基本案情
原告某物流公司为某平台在当地的合作商,从事城市配送服务。2022年9月被告张某到原告某物流公司处从事货物分拣工作,工作期间在某平台打卡,双方未签订书面劳动合同,被告的劳动报酬由北京某公司按月代理支付,每月工资数额不固定,原告为被告投保雇主责任保险。2022年11月21日,原告的总公司某物流总公司与案外人河南某公司签订《服务合同》,2022年11月22日,被告张某与案外人河南某公司签订《自由职业者承揽协议》。
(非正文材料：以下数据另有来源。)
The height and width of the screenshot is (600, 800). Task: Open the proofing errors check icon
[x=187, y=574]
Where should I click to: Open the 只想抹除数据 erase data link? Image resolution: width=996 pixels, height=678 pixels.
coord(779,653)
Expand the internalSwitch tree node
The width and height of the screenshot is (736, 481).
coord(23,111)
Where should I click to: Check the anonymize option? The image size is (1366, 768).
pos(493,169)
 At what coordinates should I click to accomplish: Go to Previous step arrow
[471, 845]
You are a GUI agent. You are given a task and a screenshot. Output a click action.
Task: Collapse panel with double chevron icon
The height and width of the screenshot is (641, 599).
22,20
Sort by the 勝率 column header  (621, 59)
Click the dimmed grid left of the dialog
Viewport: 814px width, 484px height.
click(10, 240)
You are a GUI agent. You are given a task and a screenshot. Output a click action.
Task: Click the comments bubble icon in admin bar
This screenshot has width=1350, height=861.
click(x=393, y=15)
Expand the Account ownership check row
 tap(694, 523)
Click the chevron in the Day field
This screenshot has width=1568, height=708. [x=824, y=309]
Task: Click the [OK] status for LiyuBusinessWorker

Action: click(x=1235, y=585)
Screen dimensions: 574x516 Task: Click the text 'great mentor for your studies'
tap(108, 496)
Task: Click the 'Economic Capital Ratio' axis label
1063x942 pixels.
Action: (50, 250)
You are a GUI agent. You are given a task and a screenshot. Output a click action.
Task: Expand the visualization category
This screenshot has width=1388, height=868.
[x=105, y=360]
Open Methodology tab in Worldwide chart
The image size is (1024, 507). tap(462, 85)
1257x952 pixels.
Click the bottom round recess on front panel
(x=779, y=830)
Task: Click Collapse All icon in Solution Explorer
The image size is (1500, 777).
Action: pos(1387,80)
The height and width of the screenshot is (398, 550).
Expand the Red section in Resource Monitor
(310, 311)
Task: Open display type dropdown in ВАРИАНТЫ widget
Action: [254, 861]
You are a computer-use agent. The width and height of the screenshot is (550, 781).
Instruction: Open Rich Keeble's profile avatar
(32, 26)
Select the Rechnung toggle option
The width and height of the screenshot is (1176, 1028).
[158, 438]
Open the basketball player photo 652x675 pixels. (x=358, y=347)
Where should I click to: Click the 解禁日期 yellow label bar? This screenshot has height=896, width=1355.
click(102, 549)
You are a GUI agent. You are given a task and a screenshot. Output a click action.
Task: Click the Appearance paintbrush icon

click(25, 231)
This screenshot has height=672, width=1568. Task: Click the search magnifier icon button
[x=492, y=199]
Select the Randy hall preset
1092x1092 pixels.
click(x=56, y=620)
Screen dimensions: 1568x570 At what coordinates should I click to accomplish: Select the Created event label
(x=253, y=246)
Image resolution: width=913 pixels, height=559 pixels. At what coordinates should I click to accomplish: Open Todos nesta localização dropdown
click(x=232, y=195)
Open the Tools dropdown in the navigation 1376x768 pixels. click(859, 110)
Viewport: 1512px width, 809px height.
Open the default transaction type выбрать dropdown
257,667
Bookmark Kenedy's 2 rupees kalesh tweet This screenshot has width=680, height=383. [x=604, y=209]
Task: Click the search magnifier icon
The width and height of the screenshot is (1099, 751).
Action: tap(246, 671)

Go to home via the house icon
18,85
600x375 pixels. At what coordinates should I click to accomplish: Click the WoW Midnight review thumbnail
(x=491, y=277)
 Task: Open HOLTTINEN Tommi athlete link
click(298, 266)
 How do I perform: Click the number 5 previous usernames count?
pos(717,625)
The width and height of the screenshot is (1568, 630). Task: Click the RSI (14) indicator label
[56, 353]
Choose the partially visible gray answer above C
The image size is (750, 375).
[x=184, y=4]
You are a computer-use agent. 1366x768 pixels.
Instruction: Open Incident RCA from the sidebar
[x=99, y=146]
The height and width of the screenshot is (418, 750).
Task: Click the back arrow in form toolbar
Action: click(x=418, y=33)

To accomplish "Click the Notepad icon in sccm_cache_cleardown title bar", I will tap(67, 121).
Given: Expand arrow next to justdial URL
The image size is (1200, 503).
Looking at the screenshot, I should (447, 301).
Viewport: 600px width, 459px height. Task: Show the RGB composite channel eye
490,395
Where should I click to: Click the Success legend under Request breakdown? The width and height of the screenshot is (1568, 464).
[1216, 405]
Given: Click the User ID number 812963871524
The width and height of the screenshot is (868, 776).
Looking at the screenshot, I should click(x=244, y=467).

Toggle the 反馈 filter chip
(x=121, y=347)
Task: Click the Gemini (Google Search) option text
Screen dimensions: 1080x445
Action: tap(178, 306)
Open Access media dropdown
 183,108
被告签订承揽协议后,其工作地点、工作内容及工资支付方式未发生改变。2023年3月,被告在原告处工作过程中受伤住院。
双方发生劳动争议后,张某向劳动人事争议调解仲裁委员会提起劳动仲裁,请求确认其与某物流公司自2022年9月至2023年3月存在劳动关系并支付未签订劳动合同的双倍工资,仲裁委员会裁决张某与某物流公司存在劳动关系并支付未签订劳动合同的双倍工资。某物流公司不服该裁决,起诉至法院。
裁决结果
法院认为,用人单位与劳动者之间是否存在劳动关系,应当从劳动者和用人单位是否符合劳动法律规定的主体资格、劳动者提供的劳动是否为用人单位业务的组成部分及用人单位是否对劳动者具有用工管理权,双方是否形成人身及经济上的从属性等方面进行考量。本案张某为某物流公司提供劳动,相关工作内容亦属于其业务组成范围,在工作期间某物流公司也为张某投保雇主责任险,虽然张某与案外人河南某公司签订有《自由职业者承揽协议》,但张某签订承揽协议后一直在原工作场所、工作岗位工作,其工资自2022年10月起一直由北京某公司按月代理支付,故双方之间存在着人身及经济上的从属性。法院判决张某与某物流公司自2022年9月至2023年3月存在劳动关系并支付未签劳动合同的双倍工资。判决已生效。
典型意义
在新就业形态劳动争议处理中,一些平台用工合作企业以外包或劳务派遣等灵活方式组织用工,部分配送站点承包经营企业形式上将劳动者的招募和管理工作外包给其他企业,但实际上仍直接对劳动者进行管理,在劳动者主张相关权益时通常否认与劳动者之间存在劳动关系,将“外包”当成了规避相应法律责任的“挡风板”“防火墙”,增加了劳动者的维权难度。本案涉及平台、用工主体、合同签订主体、工资发放主体等多个案涉主体,对于此类“隐蔽劳动关系”,不能简单适用“外观主义”审查,应当根据劳动管理事实和从属性特征明确劳动关系主体,依法确定各方权利义务。